To do:
- a) In the software update notes, why does Service Scrubber 1.1.4 no longer let you edit signed applications? Answer in one to three sentences.
- b) Could you rewrite everything from "Service Scrubber 1.1.4;" down to "store new passwords." in the software update notes, substituting "Keychain" for "key chain"?

#### Text provided ####

Service Scrubber 1.1.4; yFlicks 3.1.1

Wednesday, January 16th, 2008

We’ve got two bug-fix updates for you today:

Firstly, Service Scrubber 1.1.4 no longer lets you edit signed applications, as introduced by Mac OS X 10.5. This restriction effectively limits Service Scrubber to non-Apple applications and services; but unfortunately, it’s a necessary step — at least as of now.

Here’s why: Service Scrubber works by editing an application’s resources, and those signed applications refuse to play nice with your key chain, which is used for storing your passwords, once their resources have been edited by a 3rd-party application, such as Service Scrubber. So if you’re using Service Scrubber on services made available by Apple’s Mail application, for instance, Mail might lose the ability to access your stored mailbox passwords or store new passwords.

If you’re still on Mac OS X 10.4 or earlier, this restriction does not apply, as there aren’t any signed applications there. And if you’re willing to take the risk of editing certain signed applications on Mac OS X 10.5, let us know. There is a way to circumvent the “non-signed applications only” restriction built into Service Scrubber 1.1.4, but we’re not sure yet whether releasing it is worth the risk of having some users detach their applications from the key chain, so to speak, without being fully aware of the consequences.

The second update is much easier to explain: yFlicks 3.1.1 fixes an issue that made downloading from international YouTube sites — such as — impossible. End of story.

yFlicks 3.1

Friday, January 11th, 2008

There are a lot of improvements in yFlicks 3.1, and you can read all about them here; but let’s focus on two things we’re especially thrilled with for the sake of brevity:

Firstly, you can now have yFlicks treat a sequence of movies as one composite movie by selecting them and choosing “Merge Movie Sequence…” from the “File” menu. This makes dealing with multi-part movies, as present in vast quantities on YouTube, for instance, much easier and more elegant.

And seconly, sometimes you encounter a movie that has black borders around the actual movie frames. Apart from consuming screen estate, these don’t serve any purpose, so yFlicks now lets you get rid of them by choosing “Crop Visible Area…” from the “Display” menu.

yFlicks 3.0.3

Thursday, December 13th, 2007

yFlicks 3.0.3 squashes just one little bug, namely a display glitch in the English localization’s “Advanced” preferences tab.

yFlicks 3.0.2

Monday, December 10th, 2007

This is just a small update to yFlicks, but it contains a lot of things we know you have been waiting for. First and foremost, it reduces the delays you’ve learned to hate when you were adding multiple files to your yFlicks library, and it does so dramatically. Movie metadata — such as preview images and movie durations — are now cached by a separate little helper process we call the “yflickscrawler”, so you don’t have to wait until yFlicks has digested all those new movies before doing anything else anymore.

#### Supplied material ####

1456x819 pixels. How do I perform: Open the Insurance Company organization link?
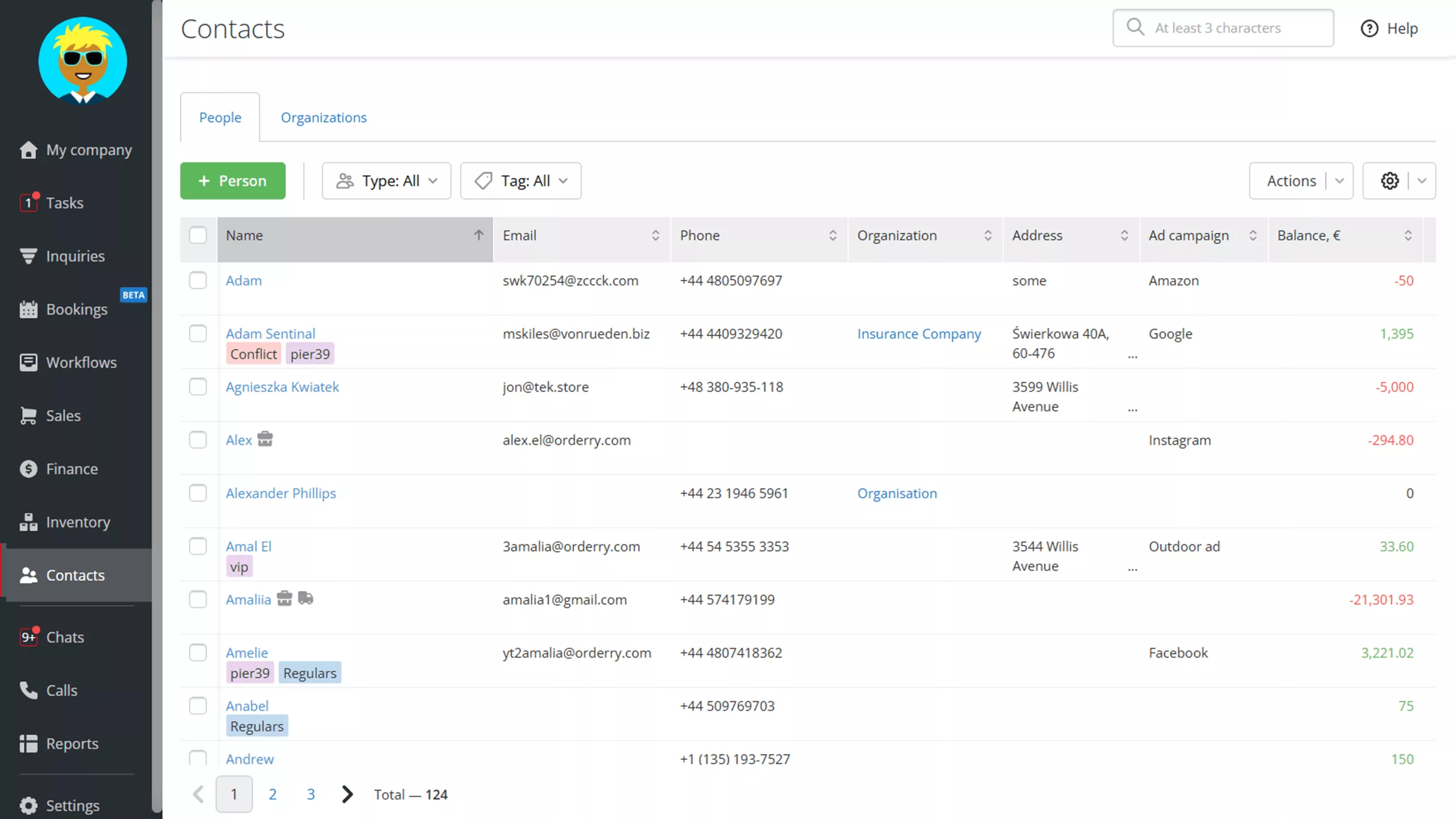click(919, 334)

####

Final results:
- a) Service Scrubber works by editing an application's resources. Once a third-party application has edited their resources, signed applications stop working properly with the key chain, where passwords are stored. For instance, Mail might lose access to stored mailbox passwords or be unable to store new ones.

- b)
Service Scrubber 1.1.4; yFlicks 3.1.1

Wednesday, January 16th, 2008

We’ve got two bug-fix updates for you today:

Firstly, Service Scrubber 1.1.4 no longer lets you edit signed applications, as introduced by Mac OS X 10.5. This restriction effectively limits Service Scrubber to non-Apple applications and services; but unfortunately, it’s a necessary step — at least as of now.

Here’s why: Service Scrubber works by editing an application’s resources, and those signed applications refuse to play nice with your Keychain, which is used for storing your passwords, once their resources have been edited by a 3rd-party application, such as Service Scrubber. So if you’re using Service Scrubber on services made available by Apple’s Mail application, for instance, Mail might lose the ability to access your stored mailbox passwords or store new passwords.